Two-thirds of occupational therapists report burnout at work

Profession calls for new structures to deal with challenging working conditions and lack of career progression opportunities

Two-thirds of occupational therapists say they have experienced burnout at work over the past year.

Half have considered leaving the profession, according to a survey of members of the Association of Occupational Therapists of Ireland.

More than 430 occupational therapists participated in the online survey. Two-thirds said they felt more negatively about their job than a year ago, with 59 per cent of this group attributing this to lack of staffing and 37 per cent to lack of career progression and the experience of burnout. The impact of the Covid-19 pandemic was mentioned by 33 per cent of these respondents.

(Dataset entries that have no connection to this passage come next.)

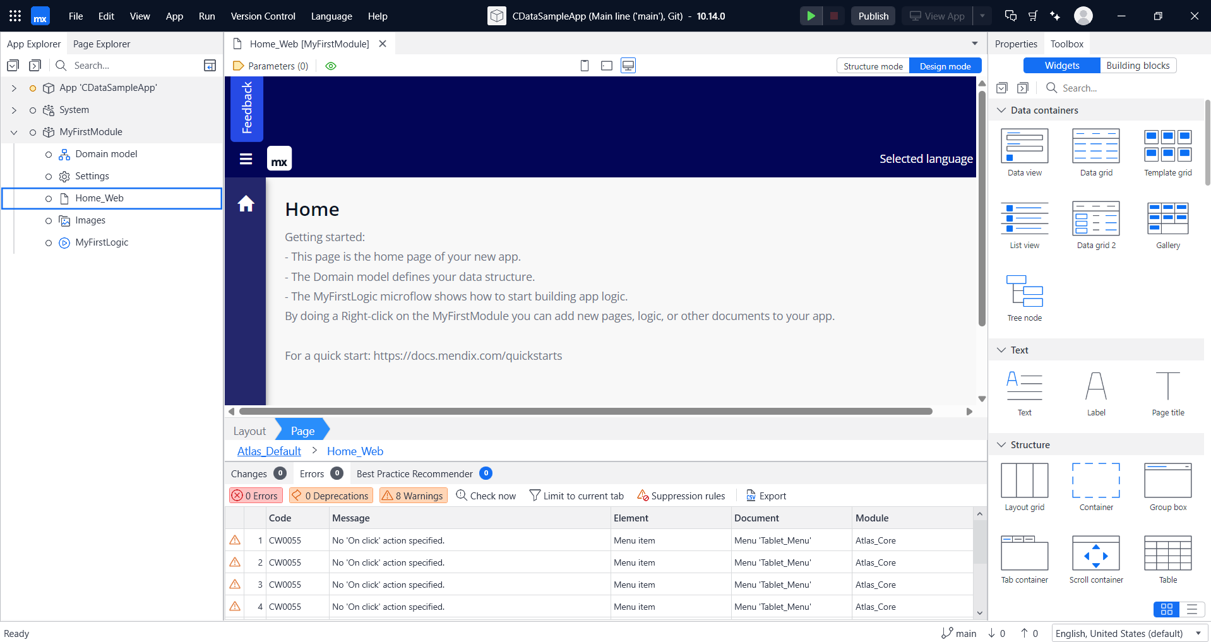Open the language dropdown in status bar

[x=1198, y=633]
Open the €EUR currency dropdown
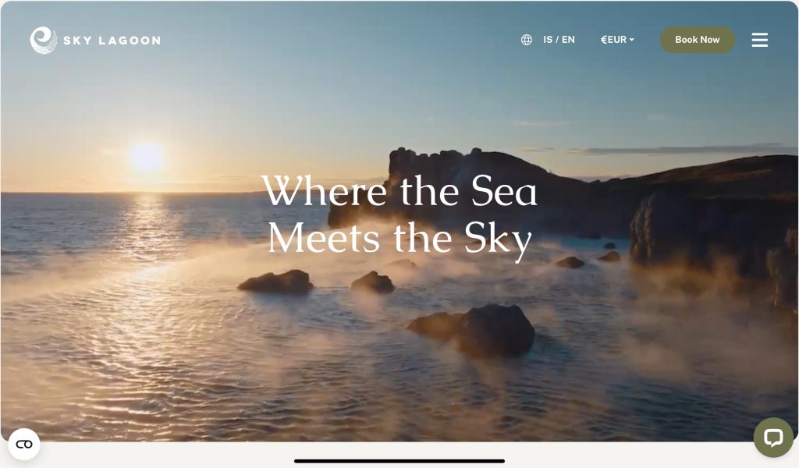 click(618, 40)
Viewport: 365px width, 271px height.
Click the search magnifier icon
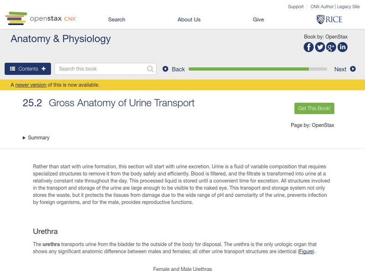coord(151,69)
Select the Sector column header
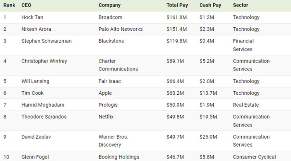Viewport: 291px width, 161px height. tap(240, 5)
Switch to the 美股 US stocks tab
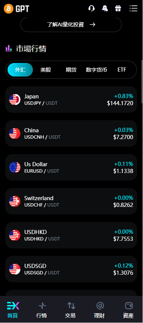This screenshot has width=143, height=323. pyautogui.click(x=46, y=70)
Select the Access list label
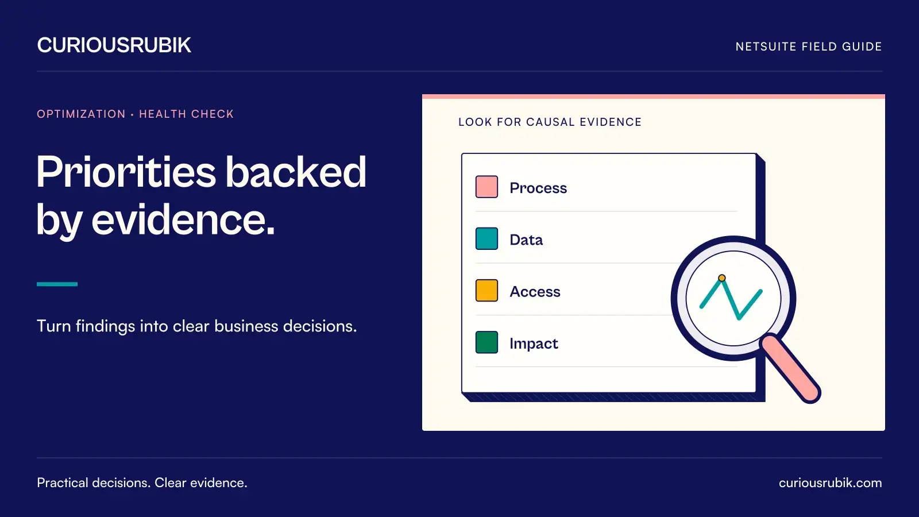Viewport: 919px width, 517px height. [x=535, y=291]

The main reasons given by respondents for considering a change of job or profession were the pursuit of a better work/life balance, better opportunities for career progression and a desire for a better work environment.


Four-fifths of occupational therapists believe the service is not adequately staffed and 69 per cent say their waiting lists have increased over the past 12 months.

Commenting on the survey, Odhrán Allen, chief executive of the association, said members were facing severely challenging and deteriorating working conditions that negatively affected their capacity to provide a high-quality service.

“The findings of our survey are extremely stark and concerning, and demonstrate the precarious situation occupational therapists and, by extension, those requiring occupational therapy services find themselves in.

“Against the backdrop of a rising demand for occupational therapist interventions, many seriously understaffed services and rapidly growing waiting lists, the provision of sustained, high-quality services that help children and adults to participate in everyday meaningful activities is increasingly unrealistic.”

Speaking at the association’s annual conference in Athlone on Friday, Mr Allen called on the Government to develop a new career structure for health and social care professionals, with a more tiered career ladder to broaden the number of clinical specialist opportunities.